Great MIAB sound...smooth build but ordered 3PDT Order Switch  instead of 3PDT breakout board ( my mistake ) ...had e nuff wire to hard wire it got it going..whew ! 

Mike



https://imgur.com/HYL1McE




https://imgur.com/amX6bIQ


Put in a 3PDT order switch..my bad



https://imgur.com/tzEnt3V


Glad i had e nuff wire to wire it this way...it was pretty easy actually


----------



## Barry (Oct 6, 2019)

Looks great


----------



## phi1 (Oct 6, 2019)

And what’s great is, its a 2 for 1. The Rockett blue note is the exact same schematic, except for a 50k gain pot, and some different filter values on the hot switch. So if you read any great reviews on the blue note, just turn you gain knob in the low range and your there!


----------



## Mourguitars (Oct 6, 2019)

Oh cool thanks for the great info !


----------



## Mourguitars (Oct 6, 2019)

Barry said:


> Looks great


Thanks Barry !


----------



## HamishR (Oct 7, 2019)

On the schematic I have the Blue Note uses 470K resistors from pins 8 + 4 to the Vref, so there are 3 x 470K resistors in total.  In the Animal there are 47K resistors from pins 8 + 4 to Vref.  Apart from that, as phi1 says it's just the gain pot and hot switch bits which are different.  Not sure how much difference the voltage dividers make but thought it helpful to point out.   

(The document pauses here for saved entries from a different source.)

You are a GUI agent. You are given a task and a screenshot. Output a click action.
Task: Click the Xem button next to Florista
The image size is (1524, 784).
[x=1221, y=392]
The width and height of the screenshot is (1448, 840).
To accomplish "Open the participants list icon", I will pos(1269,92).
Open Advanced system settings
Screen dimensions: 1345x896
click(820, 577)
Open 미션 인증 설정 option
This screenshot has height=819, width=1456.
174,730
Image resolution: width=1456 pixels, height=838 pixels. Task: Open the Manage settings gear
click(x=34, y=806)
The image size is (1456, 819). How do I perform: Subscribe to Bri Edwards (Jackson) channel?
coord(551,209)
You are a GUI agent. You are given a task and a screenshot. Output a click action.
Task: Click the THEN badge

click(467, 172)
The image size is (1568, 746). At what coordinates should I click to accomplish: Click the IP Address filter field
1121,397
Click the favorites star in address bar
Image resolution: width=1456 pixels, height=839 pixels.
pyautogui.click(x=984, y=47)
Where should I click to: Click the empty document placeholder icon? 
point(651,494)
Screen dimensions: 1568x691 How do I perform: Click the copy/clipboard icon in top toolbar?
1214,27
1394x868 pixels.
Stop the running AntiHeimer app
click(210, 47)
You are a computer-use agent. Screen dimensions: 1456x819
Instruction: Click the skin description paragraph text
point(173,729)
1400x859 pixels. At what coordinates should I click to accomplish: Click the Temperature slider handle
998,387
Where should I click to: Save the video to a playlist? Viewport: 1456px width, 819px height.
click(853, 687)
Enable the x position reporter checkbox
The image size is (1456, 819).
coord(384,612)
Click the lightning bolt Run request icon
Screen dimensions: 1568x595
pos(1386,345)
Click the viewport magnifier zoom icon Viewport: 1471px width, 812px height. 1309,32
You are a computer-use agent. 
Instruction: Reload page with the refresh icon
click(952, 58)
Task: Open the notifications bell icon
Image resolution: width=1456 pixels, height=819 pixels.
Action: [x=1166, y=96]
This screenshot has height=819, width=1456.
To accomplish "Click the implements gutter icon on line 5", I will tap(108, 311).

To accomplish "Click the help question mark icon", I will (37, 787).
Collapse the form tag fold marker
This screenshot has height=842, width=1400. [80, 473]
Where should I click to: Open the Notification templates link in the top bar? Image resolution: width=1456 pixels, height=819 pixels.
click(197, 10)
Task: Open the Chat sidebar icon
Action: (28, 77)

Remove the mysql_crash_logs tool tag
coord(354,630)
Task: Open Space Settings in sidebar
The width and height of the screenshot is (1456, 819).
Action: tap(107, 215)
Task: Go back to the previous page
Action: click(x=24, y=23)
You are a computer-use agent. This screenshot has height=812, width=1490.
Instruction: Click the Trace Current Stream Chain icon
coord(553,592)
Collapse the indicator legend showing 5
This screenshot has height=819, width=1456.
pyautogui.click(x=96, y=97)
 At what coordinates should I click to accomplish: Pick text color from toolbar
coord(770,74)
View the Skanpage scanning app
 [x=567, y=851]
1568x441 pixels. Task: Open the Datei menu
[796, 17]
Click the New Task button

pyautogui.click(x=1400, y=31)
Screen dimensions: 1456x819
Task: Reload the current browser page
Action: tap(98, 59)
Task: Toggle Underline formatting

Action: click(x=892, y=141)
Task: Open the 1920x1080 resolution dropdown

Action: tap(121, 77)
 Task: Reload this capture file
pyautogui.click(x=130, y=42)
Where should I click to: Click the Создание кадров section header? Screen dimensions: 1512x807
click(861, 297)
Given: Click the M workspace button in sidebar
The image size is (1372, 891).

And then there isn't too much difference between the Animal and the Caliber 45 (my favourite) and the Majestic.  I wonder if it would be possible to design a board which could be easily adapted for all of the models?  FWIW I never use the hot switches.  I am happy to provide more details if required.  The Caliber 45 sounds a lot like the Animal but has slightly less gain and fizz. So good with a Gibson!


----------



## Jovi Bon Kenobi (Oct 8, 2019)

Nice job, Mike!


----------